Drinking bourbon always makes me feel American. I can say with conviction that I prefer a Kentucky original even though I have no connection to that place and its environs and have no intention of living there. But it is still American. Not vodka because that romance belongs to the Slavs. Scotch is for old people and the aging (perhaps soonly independent) Scottish people. All our craft beers and micro-breweries can’t compete with its mundane existence in the lives of the Germans and the Belgians. Wine, maybe? Wine’s only 15% alcohol at its greatest. Bourbon punches you in the face at 40. And by god, do we love a good punch in the face. No refinement for us. I wonder if the people in Kentucky drink California wine with the same sense of pride as I do bourbon.

President Trump can’t take that away from me. That seems plainly obvious to me although others seem to think otherwise. For them, the attachment to bourbon as an American drink is more funny than serious. How can you take your relationship to a drink seriously? I suppose just as seriously as one can take their relationship to their country. We don’t choose our nationality and we can certainly choose another if we so choose. Different flavors exist as some prefer some over others and most have their favorites. And one chooses to avoid drink altogether, that’s an option too.

What does bourbon remind you of? When you close your eyes and think of bourbon, what images come into your head? Buffaloes. Cowboys. Mustaches. Men. Wood. Wood carving. White guys.

And wine? Grapes. Farms. Napa. Red. White. Sophistication. Pretentiousness. A woman in a red dress. Snoody white guys.

Lots of white guys, as it happens even though its mostly Mexicans picking the grapes. You don’t really see those guys in the tasting rooms, though.

I have to confess, I hated bourbon when I first started drinking. Well, frankly I hated all alcohol when I first started drinking and wondered why anyone would even consider “an acquired taste” if it tasted so shitty to begin with. What was the point of acquiring this taste in the first place exactly?

Well, peer pressure was enough to squash those thoughts and then usually being drunk by itself was great so I kept drinking. Popov at first. That’s the vodka that comes in plastic gallon jugs although to be fair all vodka tastes just as shitty.

So I started with vodka shooters to be a man, then moved to beer because having an opinion about craft beer and disparaging Bud Light made me seem more manly in the eyes of the hipsters I came to know and love. Whiskey was usually the thing I drank because shots appeared in my hand without paying for it but hesitated because it was usually the last thing I remembered before breathing too hard and throwing up somewhere.

But when someone compliments you on confidently ordering a double of Bulleit, neat, you start to feel it like the first drop of alcohol coursing your through your stomach as if the ethanol unchains you. The next time, when a woman does it, you’ll never order another drink in public because frankly, no one gives a shit about your craft beer choices.
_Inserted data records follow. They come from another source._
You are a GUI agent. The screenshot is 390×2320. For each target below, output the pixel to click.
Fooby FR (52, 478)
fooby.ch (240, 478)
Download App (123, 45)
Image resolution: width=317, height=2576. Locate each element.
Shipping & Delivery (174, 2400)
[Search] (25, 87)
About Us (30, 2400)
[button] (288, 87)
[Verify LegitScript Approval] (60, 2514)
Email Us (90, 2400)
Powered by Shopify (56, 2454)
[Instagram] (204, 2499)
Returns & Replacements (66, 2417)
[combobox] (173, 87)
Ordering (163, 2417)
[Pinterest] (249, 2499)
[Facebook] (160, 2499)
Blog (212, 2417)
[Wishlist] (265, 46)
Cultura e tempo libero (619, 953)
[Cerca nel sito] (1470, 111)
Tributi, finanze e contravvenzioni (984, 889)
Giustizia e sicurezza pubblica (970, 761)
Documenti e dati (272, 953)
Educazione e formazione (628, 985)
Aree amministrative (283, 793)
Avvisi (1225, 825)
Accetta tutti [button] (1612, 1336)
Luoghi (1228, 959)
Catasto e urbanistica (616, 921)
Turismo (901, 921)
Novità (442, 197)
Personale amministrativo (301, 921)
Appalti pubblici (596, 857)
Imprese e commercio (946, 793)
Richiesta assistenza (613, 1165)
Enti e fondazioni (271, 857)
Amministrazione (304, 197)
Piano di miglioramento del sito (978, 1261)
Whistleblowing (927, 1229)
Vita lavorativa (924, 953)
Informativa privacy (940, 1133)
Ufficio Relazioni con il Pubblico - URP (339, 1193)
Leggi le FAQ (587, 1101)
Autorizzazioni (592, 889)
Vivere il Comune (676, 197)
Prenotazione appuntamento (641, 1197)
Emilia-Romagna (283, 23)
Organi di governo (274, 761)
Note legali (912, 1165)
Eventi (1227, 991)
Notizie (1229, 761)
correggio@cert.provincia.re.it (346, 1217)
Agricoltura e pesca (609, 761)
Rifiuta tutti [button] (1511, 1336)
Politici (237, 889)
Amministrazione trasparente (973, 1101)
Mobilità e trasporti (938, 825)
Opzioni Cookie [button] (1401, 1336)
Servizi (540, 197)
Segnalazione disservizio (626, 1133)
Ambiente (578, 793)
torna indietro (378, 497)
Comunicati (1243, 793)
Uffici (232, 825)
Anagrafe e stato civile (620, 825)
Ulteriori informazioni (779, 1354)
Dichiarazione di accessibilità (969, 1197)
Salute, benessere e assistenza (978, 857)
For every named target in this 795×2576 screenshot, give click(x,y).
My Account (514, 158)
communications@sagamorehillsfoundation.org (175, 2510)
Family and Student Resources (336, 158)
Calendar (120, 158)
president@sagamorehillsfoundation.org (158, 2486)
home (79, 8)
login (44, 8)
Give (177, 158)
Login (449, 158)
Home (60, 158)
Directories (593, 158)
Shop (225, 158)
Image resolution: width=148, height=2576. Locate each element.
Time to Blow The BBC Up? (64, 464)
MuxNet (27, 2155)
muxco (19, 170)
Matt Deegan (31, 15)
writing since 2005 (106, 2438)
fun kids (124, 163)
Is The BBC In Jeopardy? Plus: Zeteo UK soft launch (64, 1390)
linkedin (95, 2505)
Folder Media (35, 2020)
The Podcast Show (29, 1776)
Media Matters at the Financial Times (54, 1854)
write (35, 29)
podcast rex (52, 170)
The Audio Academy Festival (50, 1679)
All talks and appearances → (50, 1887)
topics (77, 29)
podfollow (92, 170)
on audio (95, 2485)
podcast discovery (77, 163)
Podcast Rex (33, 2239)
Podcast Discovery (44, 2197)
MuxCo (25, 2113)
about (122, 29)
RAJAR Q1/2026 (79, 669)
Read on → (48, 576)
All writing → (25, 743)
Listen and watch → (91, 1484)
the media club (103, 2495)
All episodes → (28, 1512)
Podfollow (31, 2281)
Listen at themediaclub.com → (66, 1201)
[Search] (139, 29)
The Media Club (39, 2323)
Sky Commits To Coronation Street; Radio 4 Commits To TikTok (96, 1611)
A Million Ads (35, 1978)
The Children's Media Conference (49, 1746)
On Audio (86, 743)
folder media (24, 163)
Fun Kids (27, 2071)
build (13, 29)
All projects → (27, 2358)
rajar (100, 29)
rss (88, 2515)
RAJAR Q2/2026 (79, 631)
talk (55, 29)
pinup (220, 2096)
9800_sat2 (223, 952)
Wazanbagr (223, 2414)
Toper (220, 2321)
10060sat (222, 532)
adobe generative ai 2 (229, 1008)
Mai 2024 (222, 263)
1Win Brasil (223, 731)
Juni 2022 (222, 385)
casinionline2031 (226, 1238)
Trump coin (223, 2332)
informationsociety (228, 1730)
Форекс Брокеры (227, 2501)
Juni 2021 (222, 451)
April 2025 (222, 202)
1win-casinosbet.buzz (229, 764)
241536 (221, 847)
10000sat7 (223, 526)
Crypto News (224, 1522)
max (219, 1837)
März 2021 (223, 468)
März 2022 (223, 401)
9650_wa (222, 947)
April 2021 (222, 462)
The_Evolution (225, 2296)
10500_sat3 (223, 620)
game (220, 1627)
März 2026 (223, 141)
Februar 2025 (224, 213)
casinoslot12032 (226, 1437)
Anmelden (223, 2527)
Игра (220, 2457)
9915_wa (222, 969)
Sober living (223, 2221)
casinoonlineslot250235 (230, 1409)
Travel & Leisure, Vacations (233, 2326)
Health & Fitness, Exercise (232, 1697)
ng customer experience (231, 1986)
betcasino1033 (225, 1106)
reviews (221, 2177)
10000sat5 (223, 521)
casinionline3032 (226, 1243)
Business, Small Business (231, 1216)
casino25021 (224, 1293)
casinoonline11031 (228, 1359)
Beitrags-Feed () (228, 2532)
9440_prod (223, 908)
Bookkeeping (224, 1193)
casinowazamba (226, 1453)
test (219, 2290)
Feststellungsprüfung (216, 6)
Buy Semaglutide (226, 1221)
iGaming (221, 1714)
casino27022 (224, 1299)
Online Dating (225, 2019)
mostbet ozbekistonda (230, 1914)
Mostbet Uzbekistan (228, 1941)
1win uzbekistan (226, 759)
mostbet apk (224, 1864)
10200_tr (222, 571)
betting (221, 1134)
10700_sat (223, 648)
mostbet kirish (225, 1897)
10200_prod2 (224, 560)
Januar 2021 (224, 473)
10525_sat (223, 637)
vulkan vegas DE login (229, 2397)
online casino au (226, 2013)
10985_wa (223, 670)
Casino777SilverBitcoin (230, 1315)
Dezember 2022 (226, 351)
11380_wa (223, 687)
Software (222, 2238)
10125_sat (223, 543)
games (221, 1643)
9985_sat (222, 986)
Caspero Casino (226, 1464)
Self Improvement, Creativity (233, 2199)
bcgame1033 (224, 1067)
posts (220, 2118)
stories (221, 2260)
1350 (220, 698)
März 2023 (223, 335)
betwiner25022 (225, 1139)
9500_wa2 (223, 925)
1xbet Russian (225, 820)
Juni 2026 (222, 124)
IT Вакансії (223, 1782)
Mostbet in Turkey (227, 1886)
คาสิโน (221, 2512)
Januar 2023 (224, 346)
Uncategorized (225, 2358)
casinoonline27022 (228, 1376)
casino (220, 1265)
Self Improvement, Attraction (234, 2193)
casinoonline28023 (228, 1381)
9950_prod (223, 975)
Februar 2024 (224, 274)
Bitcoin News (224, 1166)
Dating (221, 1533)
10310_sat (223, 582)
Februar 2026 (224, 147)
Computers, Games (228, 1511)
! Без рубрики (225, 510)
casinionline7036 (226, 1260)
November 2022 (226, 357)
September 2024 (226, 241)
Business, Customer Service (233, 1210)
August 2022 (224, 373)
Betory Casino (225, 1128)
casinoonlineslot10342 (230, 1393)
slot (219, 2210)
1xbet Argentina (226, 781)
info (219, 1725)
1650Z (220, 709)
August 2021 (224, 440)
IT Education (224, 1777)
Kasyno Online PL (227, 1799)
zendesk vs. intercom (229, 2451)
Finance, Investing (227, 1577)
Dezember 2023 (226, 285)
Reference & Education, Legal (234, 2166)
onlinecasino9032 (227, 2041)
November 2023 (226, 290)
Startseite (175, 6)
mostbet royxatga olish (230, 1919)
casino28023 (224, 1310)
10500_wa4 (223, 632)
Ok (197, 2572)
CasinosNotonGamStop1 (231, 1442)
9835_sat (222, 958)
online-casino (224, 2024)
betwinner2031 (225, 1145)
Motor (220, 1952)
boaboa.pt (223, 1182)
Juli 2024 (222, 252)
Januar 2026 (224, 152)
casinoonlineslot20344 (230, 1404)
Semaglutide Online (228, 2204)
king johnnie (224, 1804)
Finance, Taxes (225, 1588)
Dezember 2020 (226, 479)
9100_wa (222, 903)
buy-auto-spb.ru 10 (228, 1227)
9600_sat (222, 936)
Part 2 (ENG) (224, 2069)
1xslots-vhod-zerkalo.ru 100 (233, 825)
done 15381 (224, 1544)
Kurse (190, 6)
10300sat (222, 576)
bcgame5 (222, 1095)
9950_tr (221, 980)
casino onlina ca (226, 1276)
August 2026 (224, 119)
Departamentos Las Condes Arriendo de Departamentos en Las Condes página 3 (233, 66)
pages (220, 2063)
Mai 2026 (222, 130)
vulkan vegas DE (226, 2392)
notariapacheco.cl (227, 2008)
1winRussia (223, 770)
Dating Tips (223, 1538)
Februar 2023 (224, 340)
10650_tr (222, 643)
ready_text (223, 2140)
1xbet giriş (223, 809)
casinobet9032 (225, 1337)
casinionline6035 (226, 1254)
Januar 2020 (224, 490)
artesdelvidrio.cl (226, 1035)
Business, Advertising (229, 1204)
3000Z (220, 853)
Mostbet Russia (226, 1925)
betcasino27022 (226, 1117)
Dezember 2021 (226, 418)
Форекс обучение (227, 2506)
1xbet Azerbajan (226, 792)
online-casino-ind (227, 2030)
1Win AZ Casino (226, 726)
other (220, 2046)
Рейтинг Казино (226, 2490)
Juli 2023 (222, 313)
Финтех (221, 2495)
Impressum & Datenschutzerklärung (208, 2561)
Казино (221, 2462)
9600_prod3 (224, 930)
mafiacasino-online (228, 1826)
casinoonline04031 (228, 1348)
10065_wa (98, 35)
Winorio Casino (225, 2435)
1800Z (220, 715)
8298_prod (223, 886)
I’ve traced it back. I know exactly where it came from and how it came about, how looking back it doesn’t feel like I had a choice because I was not cognizant of the choices I had to make. That’s the problem with thinking about why you make one before you make it — in the end, the beginning of the desire is an infinite loop of you asking ‘Is this the end?’. But thinking back, you also realize that knowing why gives you the free will so obviously lacking in previous years.

So now what? All these experiences I have lead me to believe that I am the sum of all that has happened to me before and the choices that I have made that cannot be unmade. I like the drink that I like either through hook or crook (even though I was the one crooked). And I see that the people who drink like I do share the characteristics that they have either bred in themselves or been born with.

I wonder if that’s how Trump voters feel. Like they’ve bought into this vision of America whether by their own volition or through the unconscious choices they’ve made along the way that have made them the way they are. Maybe they don’t see it. Maybe some do. Like they’ve bought into a vision that they’ve trained themselves to see, a vision of the world that others seem to share. They can’t unsee the world they’ve painted now nor they don’t want to. They have their drink and they stick to it. They see the vodka and the craft beer and the tequila but for whatever reason they choose not to and there isn’t much logic to why unless we trace it all the way back.